Attributes of the Church: Unity

Kevin DeYoung

Taken from forthcoming book, Daily Doctrine by Kevin DeYoung, Copyright © 2024. Used by permission of Crossway, a publishing ministry of Good News Publishers, Wheaton, IL 60187, www.crossway.org.

           Most of us have thought about the attributes of God, those qualities and characteristics that describe the Godness of God. But fewer Christians have considered the attributes of the church. Fortunately, many of us have learned these attributes without realizing it. The Nicene Creed confesses: “We believe in one holy, catholic and apostolic Church.” The four attributes of the church are found in that one sentence: unity, holiness, catholicity, and apostolicity.

            Because God is one, the church is one (John 17:11). Though diverse in many ways (1 Cor. 12:4-31), the church is bound together as one body. The dividing wall of hostility between Jews and Gentiles has been torn down (Eph. 2:14-18), and by that same unifying blood of Christ other estranged peoples can be reconciled in Christ. So important is the unity of the church that Jesus made it a central theme in his high priestly prayer (John 17:21).

            The unity of the church is not primarily external, but internal and spiritual in character. That is to say, the presence of many congregations, or even many denominations, may not necessarily be a violation of “one” church. Not all divisions are schismatic. Many are caused by unavoidable differences in language, culture, and location. Berkhof puts it well: “It is quite possible that the inherent riches of the organism of the Church find better and fuller expression in the present variety of Churches than they would in a single, external organization (Systematic Theology, 574)”. Moreover, according to the Apostle Paul, some factions—when the result of moral laxity or theological heterodoxy—can be an occasion for true Christians and true churches to stand apart from false counterfeits (1 Cor. 11:19).

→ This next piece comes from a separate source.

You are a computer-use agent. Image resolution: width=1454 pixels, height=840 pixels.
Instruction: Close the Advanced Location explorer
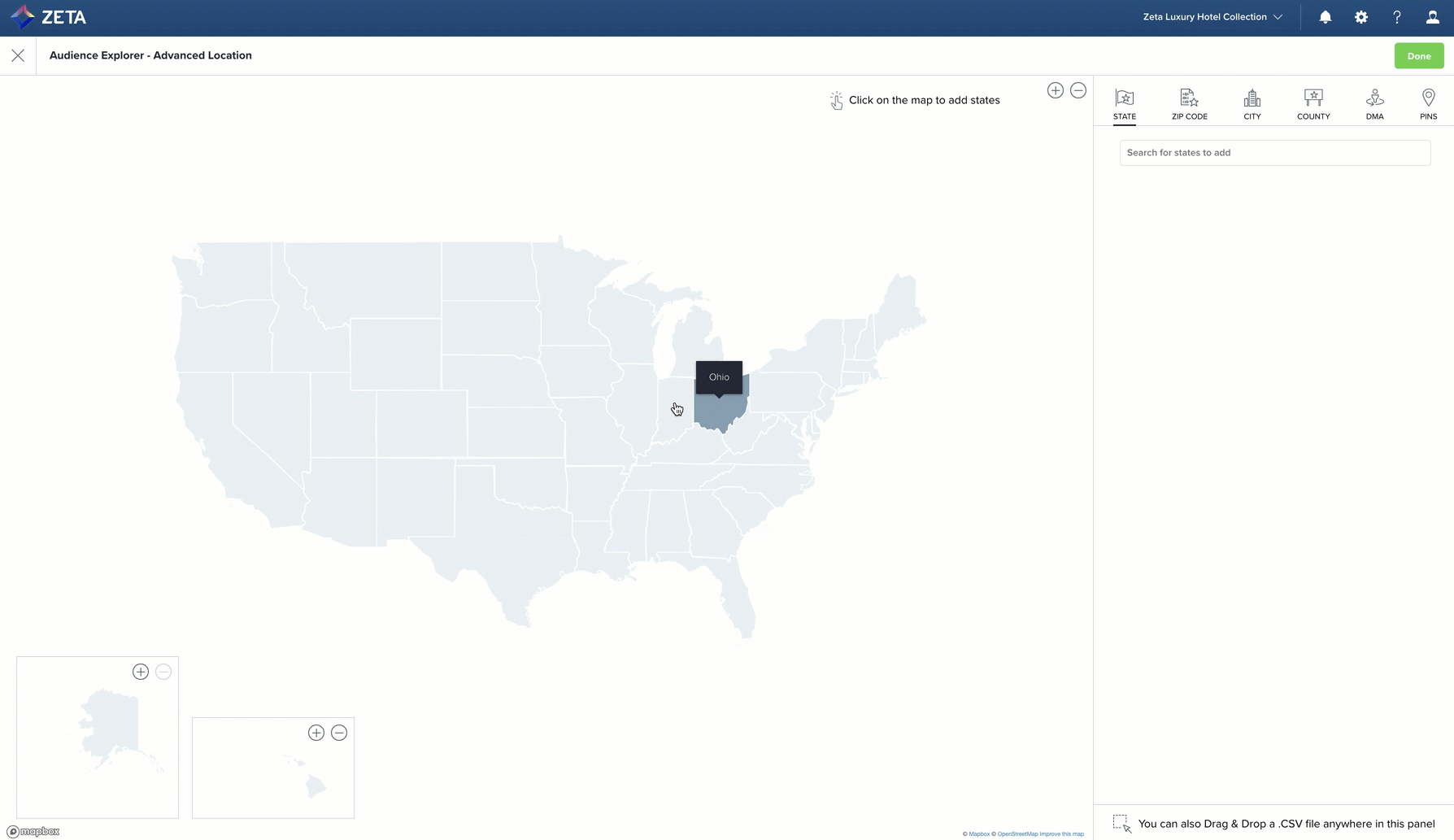pyautogui.click(x=18, y=55)
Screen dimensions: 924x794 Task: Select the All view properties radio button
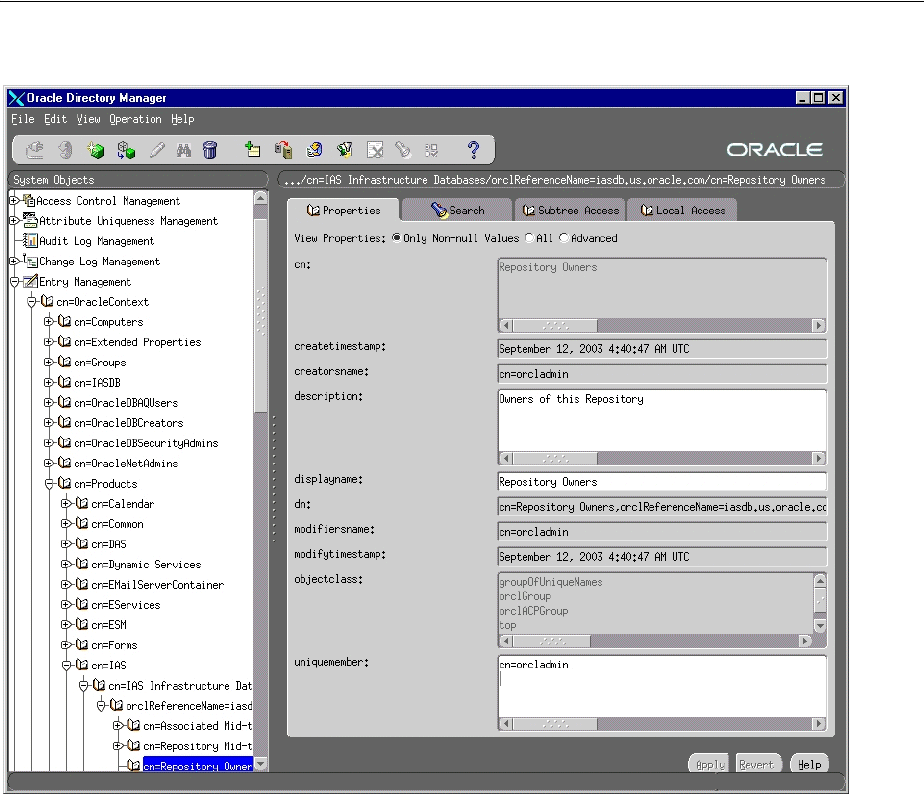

The oneness of the church depends upon the church also being holy, catholic, and apostolic.

            The logic of Ephesians 4:1-16 is crucial. Unity is a relational good we are called to maintain where true spiritual unity is already present. Having just finished explaining how the mystery of the gospel brings together Jews and Gentiles, Paul exhorts the Ephesians to “maintain the unity of the Spirit in the bond of peace” (v. 3). All true Christians, at all times and in all places, share in one body, one Spirit, one hope, one Lord, one faith, one baptism, one God and Father of all (4-6). This is what theologians call the essential unity of the church. Paul wants the Jews and Gentile Christians in Ephesus to get along because, despite their historic, ethnic, and cultural differences, they have these deep, essential, spiritual realities in common. The goal, then, is to be patient with each other and bear with one another in love (v. 2).

           There is no unity of the Spirit cannot exist without a shared allegiance to our one Lord Jesus Christ and a shared commitment to our one faith (v. 13). If we do not share “one faith” with Mormons or liberals or Unitarians (and we do not), then we have no unity to maintain. Paul celebrates unity in the midst of diversity, but the diversity is not theological. Unity is something true, orthodox Christians have in Christ; something we strive to maintain in the church; and something we grow into now and in the future (v. 13).